Böyle bir olasılık da yok. İnsan çevresine gözlerini ve kulaklarını tıkayarak, kendisini geliştiremez. Tam tersine çevresindeki her şeyi dikkatle izlemeli, onlardan bir şeyler öğrenmeye çalışmalıdır. Her duyduğunu, okuduğunu, mantık süzgecinden geçirmelidir. Aklına yatanları doğru, diğerlerini yanlış kabul etmelidir. Bu doğru ve yanlışların, kesin doğru ve yanlışlar olmadığını da çok iyi bilmelidir. Bugünkü bilgi birikimiyle doğru kabul edilenler, ileride yeni bilgiler eklendiğinde yanlış tarafına geçebilir. Yanlışlar da doğru tarafına geçebilir. Bu olasılığı hiçbir zaman unutmamalı, bu nedenle başkalarının yanlış görüşlerinin, aslında kendisine göre yanlış olduğunu, belki de ileride kendisinin de bu görüşleri doğru bulacağı olasılığını düşünmelidir. Karşıdakinin görüşü, araştırmaya dayanıyorsa, bir temeli varsa, bu görüşü dikkatle dinlemeli, kendisini ve bilgi birikimini geliştirmeyi amaçlamalıdır.
– Sürekli kendini geliştirmek için çalışan insan topluma karşı görevini yapmış olur mu?
Toplum için yapılabilecek en büyük hizmet kendinizi geliştirmektir ama görüşlerinizi çevrenizle paylaşmak da bunun devamı olmalıdır. Herhangi bir konuda, belli bir temele ve araştırmaya dayanan görüşü olan insan bunu mutlaka başkalarıyla paylaşmalıdır. Büyük emeklerle biriktirdiğiniz kendi doğrularınızı bu şekilde toplumun yararına sunmuş olursunuz. Tabii ki, bu paylaşma kesin doğruları aktarma değil, kendi görüşlerini aktarma şeklinde olmalıdır. Dinleyenler, bu görüşleri beğenirler ya da beğenmezler. Belki sadece bir bölümünü beğenirler. Bazıları belki karşı görüş getirirler, hatta sizin doğrularınızın yanlış olduğunu gösterebilirler. İnsanlar düşüncelerini paylaştıkça hem kendisini hem karşısındakileri geliştirir.

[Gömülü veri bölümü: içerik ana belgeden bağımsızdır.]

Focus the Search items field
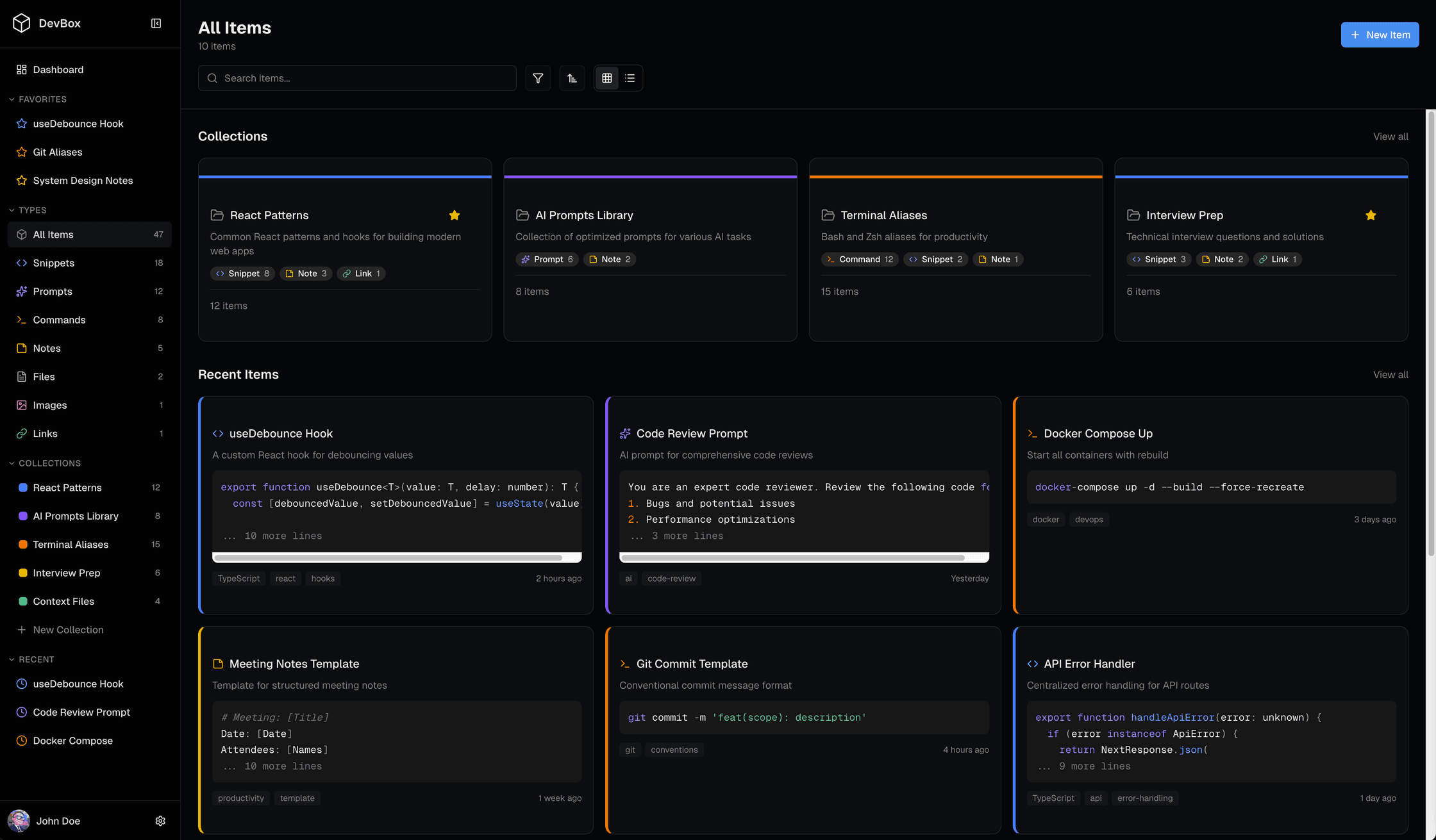This screenshot has width=1436, height=840. (x=357, y=78)
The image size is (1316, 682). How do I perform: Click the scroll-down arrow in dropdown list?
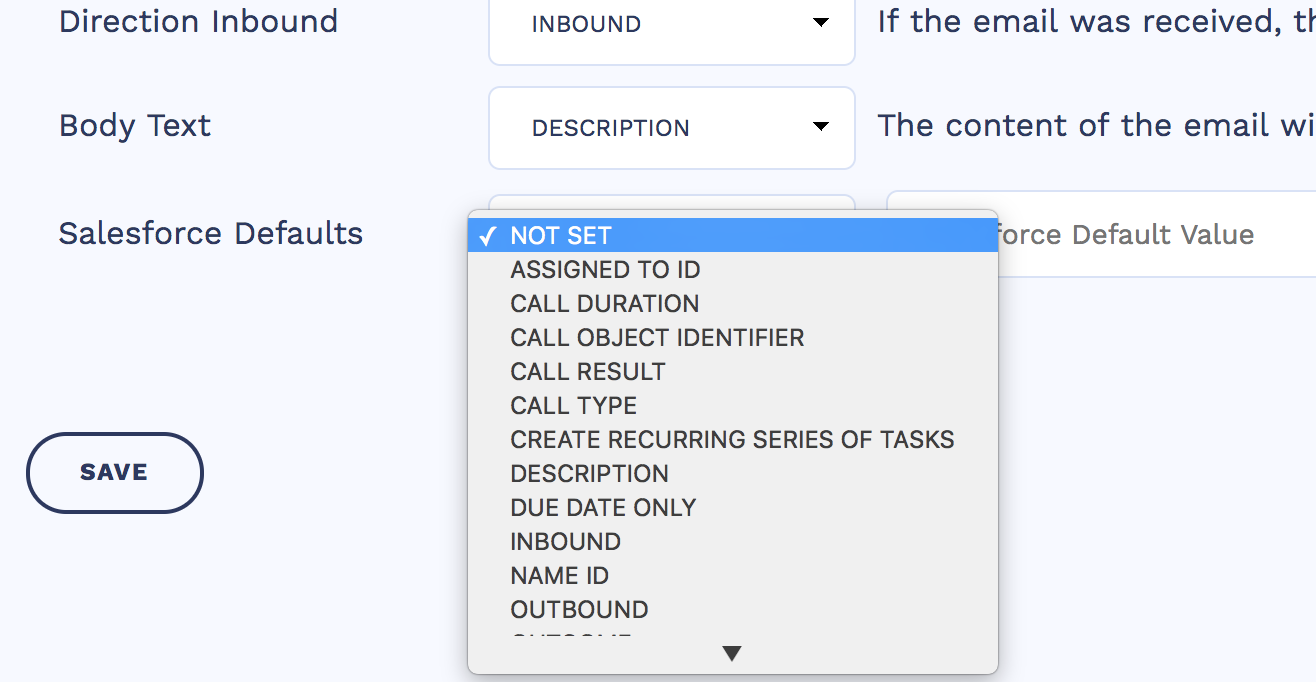732,654
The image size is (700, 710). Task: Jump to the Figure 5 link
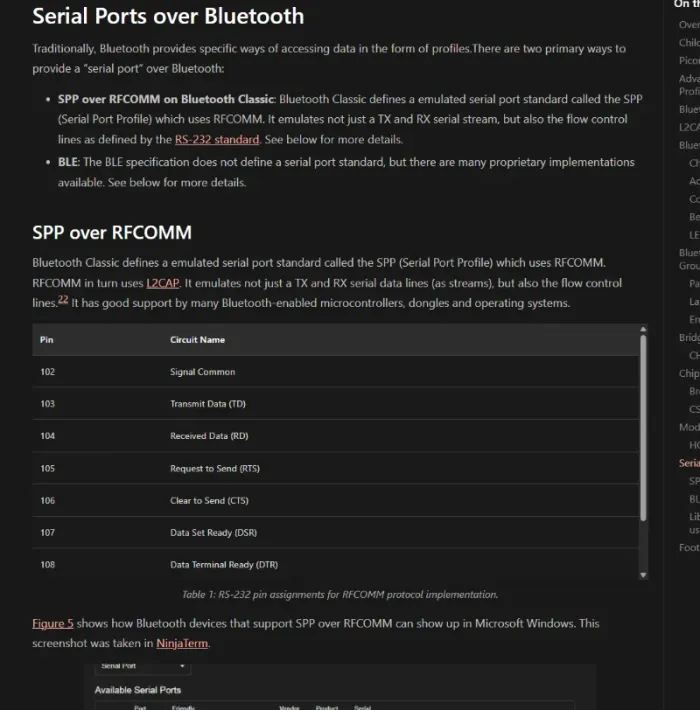53,623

– Herkese her düşünce açıklanmalı mıdır? Kendi doğrularınızı, her fırsatta herkese aktararak, toplumun gelişmesine fayda sağlayabilir misiniz?
Bu davranış topluma fayda sağlamadığı gibi insanın kendisine çok büyük zarar verir. Bir bardağa, bir kova su doldurmak mümkün değildir. Karşınızdaki insan, konuşulanları oturtabileceği bir temele sahip değilse, o kişiyle bunları konuşmak ne size ne karşınızdakine yarar sağlamaz. Konuşma, sağırlar sohbetine dönüşür. Yapılabilecek en büyük yanlış ise, başkalarının aklıyla düşünenlere akıl vermeye kalkışmaktır. Bu kesim, başkalarının doğrularını ezberlemeyi tercih eder. Bu kişilerin görüşlerini kimse değiştiremez. Bir süre sonra bildiklerini sandığı şeylerle o kadar özdeşleşirler ki, bu bilgileri öğreten kişi bile bunları değiştiremez. Toplumun önündeki en büyük engel olan, ve en çok korkulması gereken bağnaz kesim, düşünmeyi bilen insanların kesinlikle bulaşmaması gerekenlerdir.
Yazılanların içinde sizin doğrularınızla örtüşenler vardır umarım.